「15秒26!」
コーチの大きな声に釣られるようにしてあたしは顔を上げた。ところどころから、うそっ、すごすぎ!と声が聞こえる。やった、また記録を塗り替えた。
あたしは水泳部に所属している瑠璃 仁奈(るり にな)。泳ぐことが好きでこの部活を選んだけど、意外と本気になっちゃって・・・。オリンピックを目指してます。
「仁奈!すごいじゃないか、これならジュニア大会も夢じゃないぞ!」
その言葉に、自然と口端がつり上がった。ジュニア大会っていうのは、47都道府県から1人ずつ選出された選手がタイムを競う大会のこと。そこでベスト2に入ると、オリンピックは目前となる。あたしもいつかはその大会に・・・!
体を拭きながら、そんなことを考える。
「すごいですね、先輩!スポーツドリンク買ってきたので、飲んでください!」
可愛い後輩たちが寄ってきてくれて、スポーツドリンクとタオルを渡してくれる。
「ありがとう。」
静かにそれを受け取り、一気に飲み干す。このキラキラした世界で、これからも生きていければいいな・・・。
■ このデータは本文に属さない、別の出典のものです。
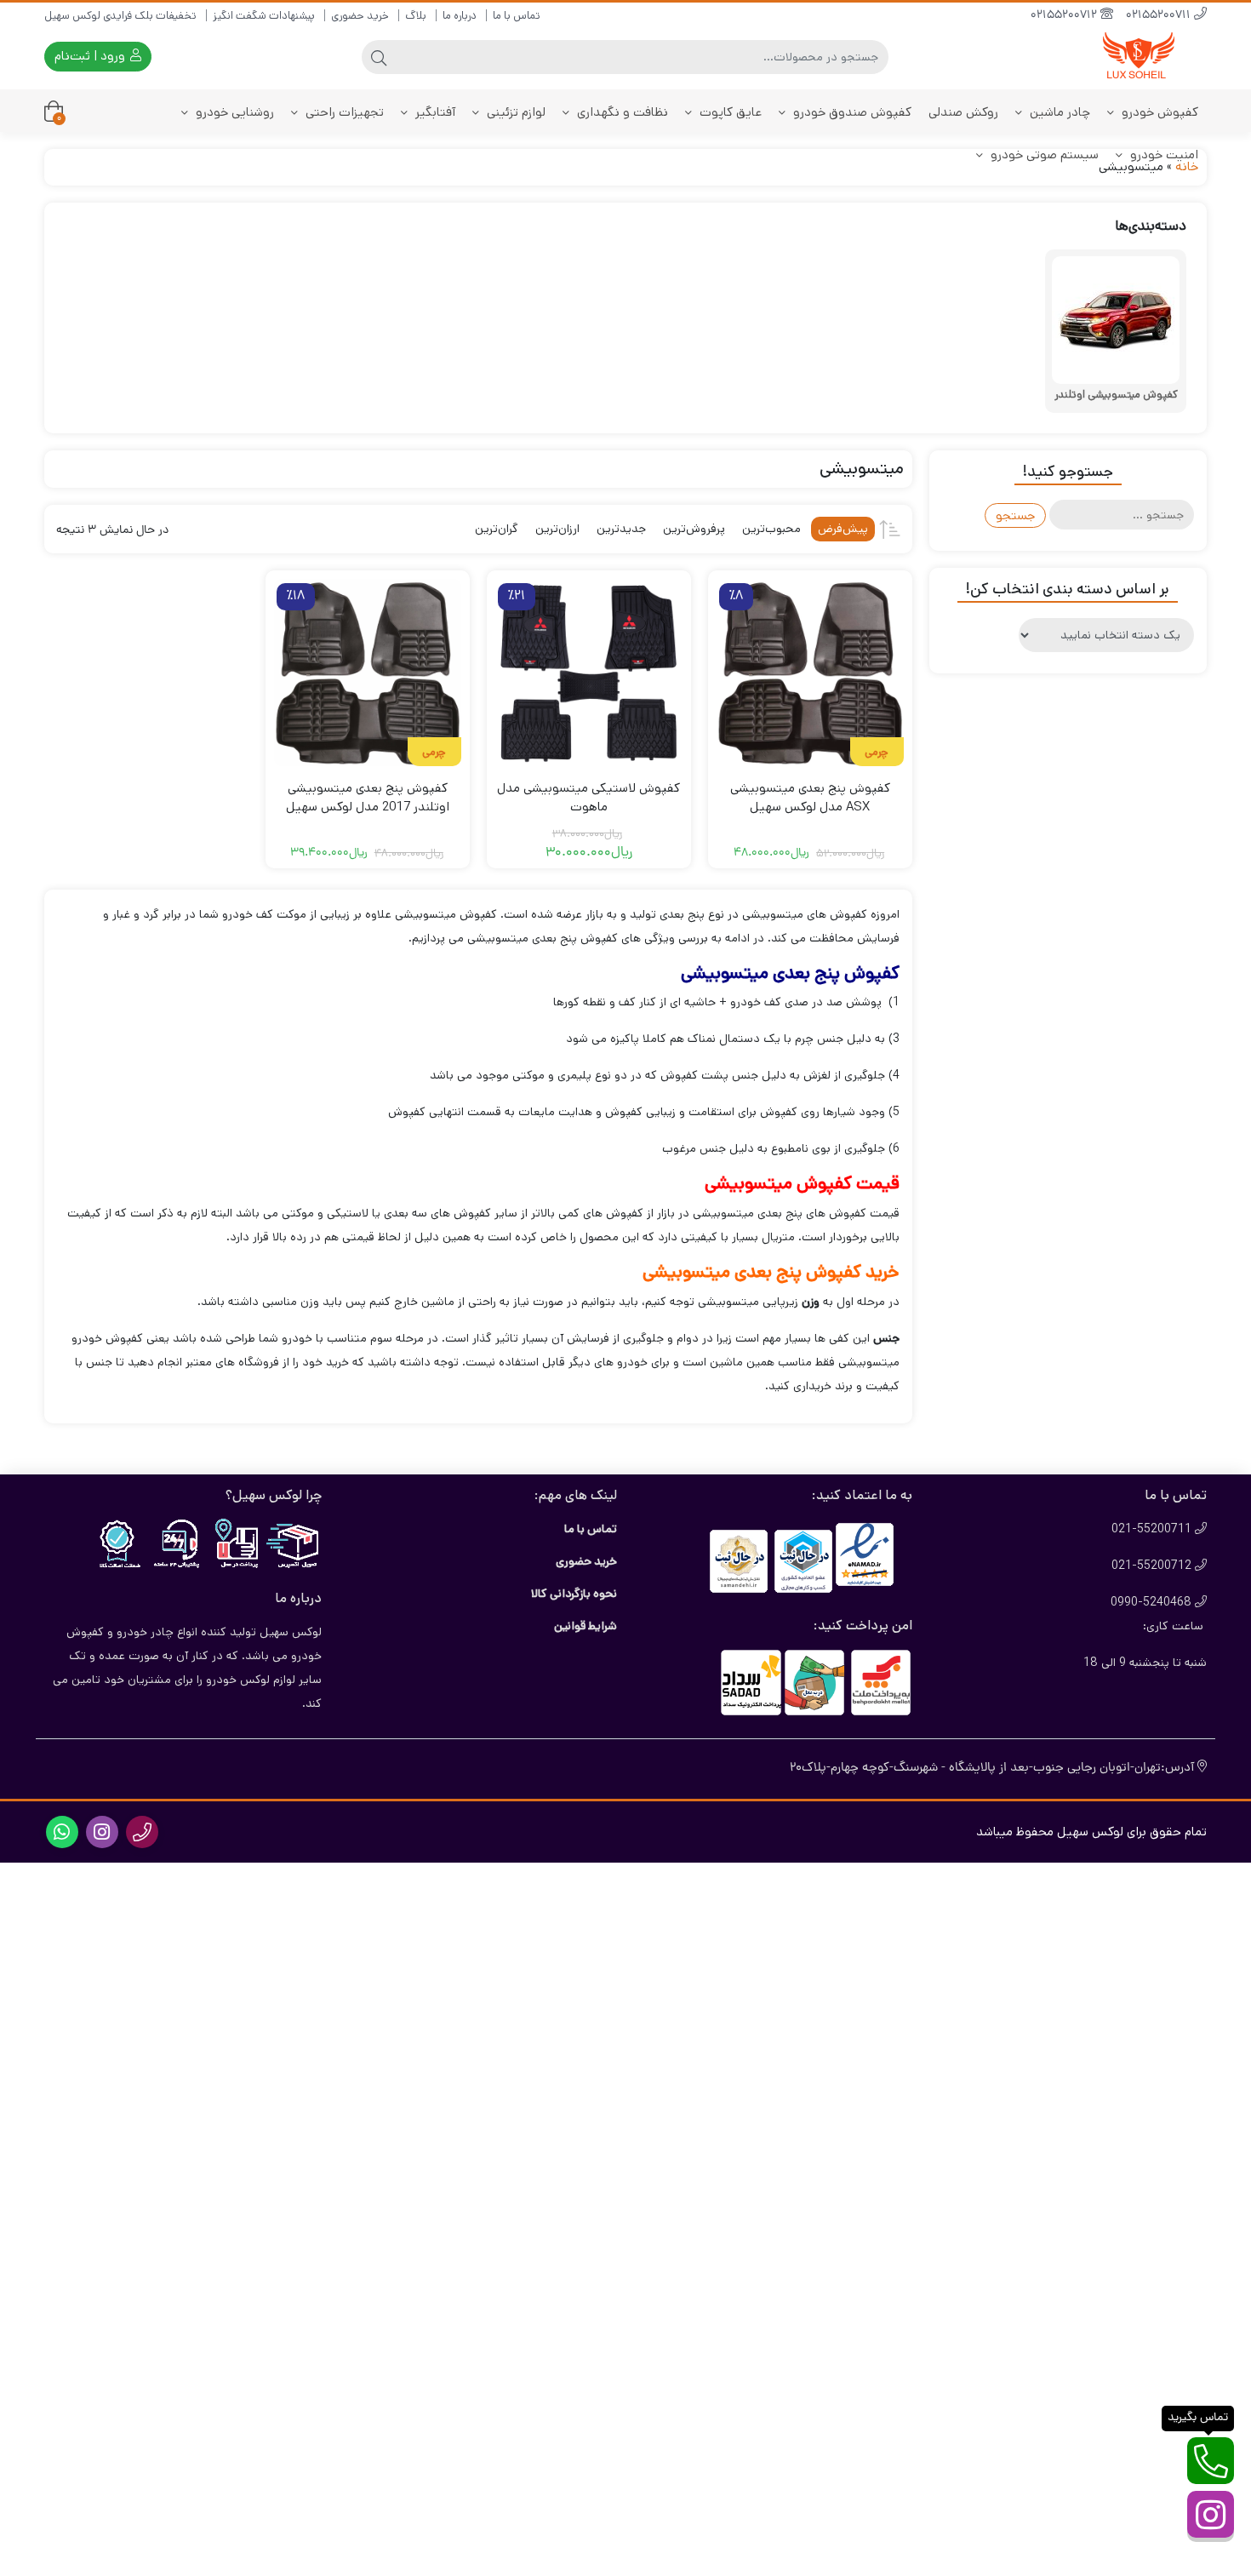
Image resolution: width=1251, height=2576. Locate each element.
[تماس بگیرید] (1210, 2460)
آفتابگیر (433, 112)
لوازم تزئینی (514, 112)
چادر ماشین (1058, 112)
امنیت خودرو (1162, 154)
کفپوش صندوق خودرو (850, 112)
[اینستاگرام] (1210, 2514)
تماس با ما (516, 16)
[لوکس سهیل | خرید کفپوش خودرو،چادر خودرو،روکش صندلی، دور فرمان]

帰り道。あたしの周りには水泳部の子達がたかっていた。高校生になってから、友達と登下校することがなくなった。別にいじめられてる訳ではなくって、このクラスがただ、内気だから・・・。雰囲気に気圧されて、話しかけられず、いつの間にかクラスに友達がいなくなった。
だけど、いいんだ。水泳が出来れば。水泳部の子達と別れると、あたしは家路を急いだ。